Organ transplantation

Organ transplantation

Many diseases affect the internal organs of a person, so their inability to cure them. If earlier damage to the kidneys, liver, heart, or lung led to the inevitable death of the patient, then in modern medicine, it has become possible to transplant any organs and tissues, and this procedure is called transplantation.

Organ transplantation is the removal of living organs from one organism and their subsequent transplantation into another body. Often this is the only way to cure the patient. For example, in chronic renal failure, the only chance for a patient to recover is a healthy kidney transplant.


An organ donor can be:

  • A living person who is connected or not related by kinship with a person who is being transplanted;
  • A deceased donor whose organs can still be used for transplantation.

Organs from living donors considered more preferable, as they are usually healthier and better take root.

Research before transplantation

Organ transplantation is a rather complicated and dangerous procedure, and donor organs are not so easy to find, so the recipient is carefully checked for various factors that can affect the success of the transplant. Before transplantation, the recipient's blood analyzed for antibodies to donor tissues. The recipients checked for cancer and other serious health problems. Before the operation, his age and general health status are taken into account.

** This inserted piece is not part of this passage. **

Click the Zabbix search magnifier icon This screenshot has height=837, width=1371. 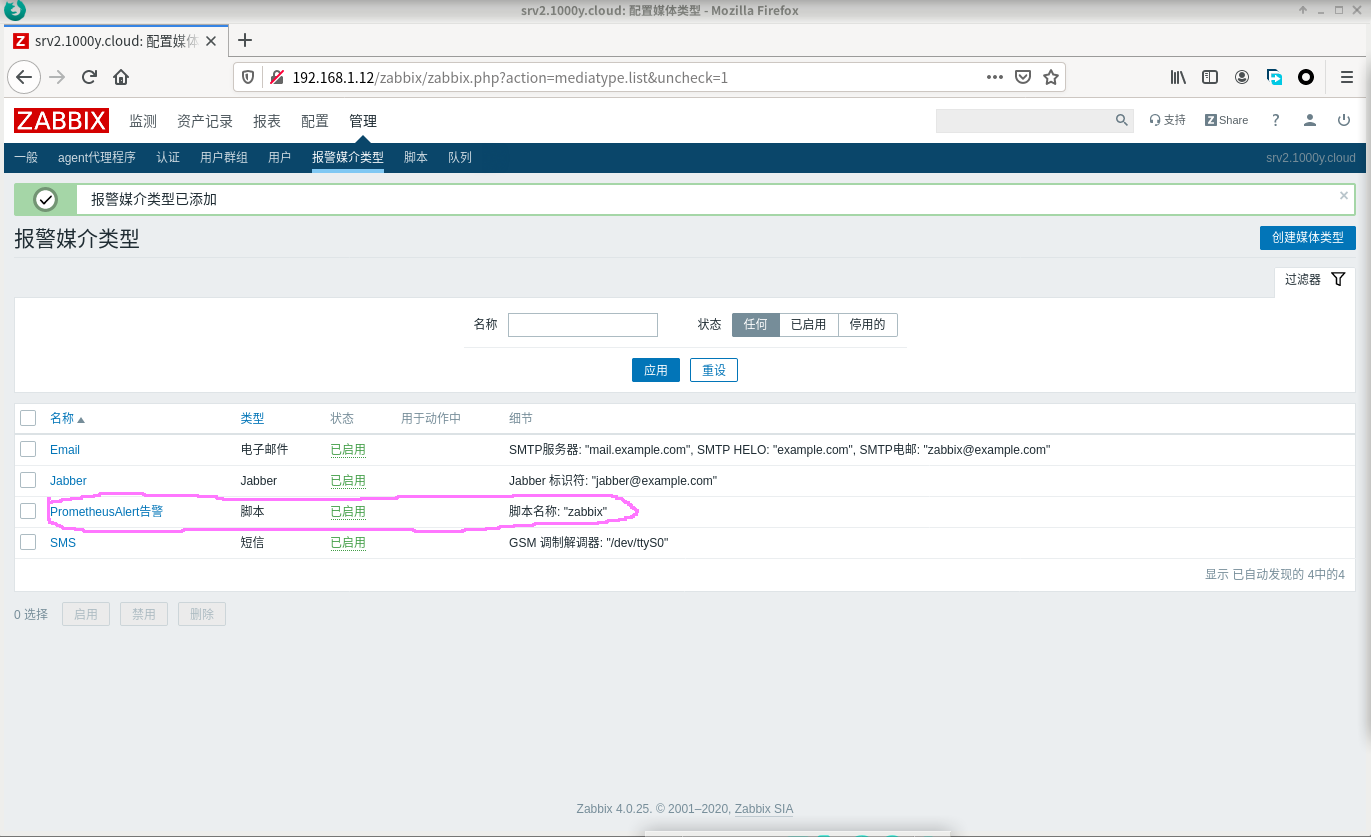pyautogui.click(x=1121, y=120)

A series of surveys of the donor itself is also being conducted. Screening for cancer and infections that can be transmitted to the recipient after transplantation is mandatory.

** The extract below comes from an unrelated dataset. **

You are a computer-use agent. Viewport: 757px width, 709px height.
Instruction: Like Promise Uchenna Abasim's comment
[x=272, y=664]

I was checking the donor and recipient before transplantation is an additional guarantee that the operation will be successful and without complications.

Rejection and possible complications

In some cases, the body rejects the transplanted organ. Most often, this happens soon after a transplant. However, weeks, months, and even years may pass before the body begins to reject the organ. The symptomatology of rejection of a transplanted organ largely depends on which organ was transplanted. General clinical manifestations are as follows: blood pressure drops, fever, nausea, chills.

After the procedure, the recipient may experience other complications:

  • Infections;
  • Gout;
  • Tumor diseases;
  • kidney problems;
  • Osteoporosis;
  • GVHD;
  • Atherosclerosis.

Organ transplantation at Tel Aviv Medical Clinic

Over more than ten years of existence, many successful organ transplants have been performed at the Tel Aviv Medical Clinic Israel Medical Center. We use the latest equipment and experienced transplant doctors with international practice work.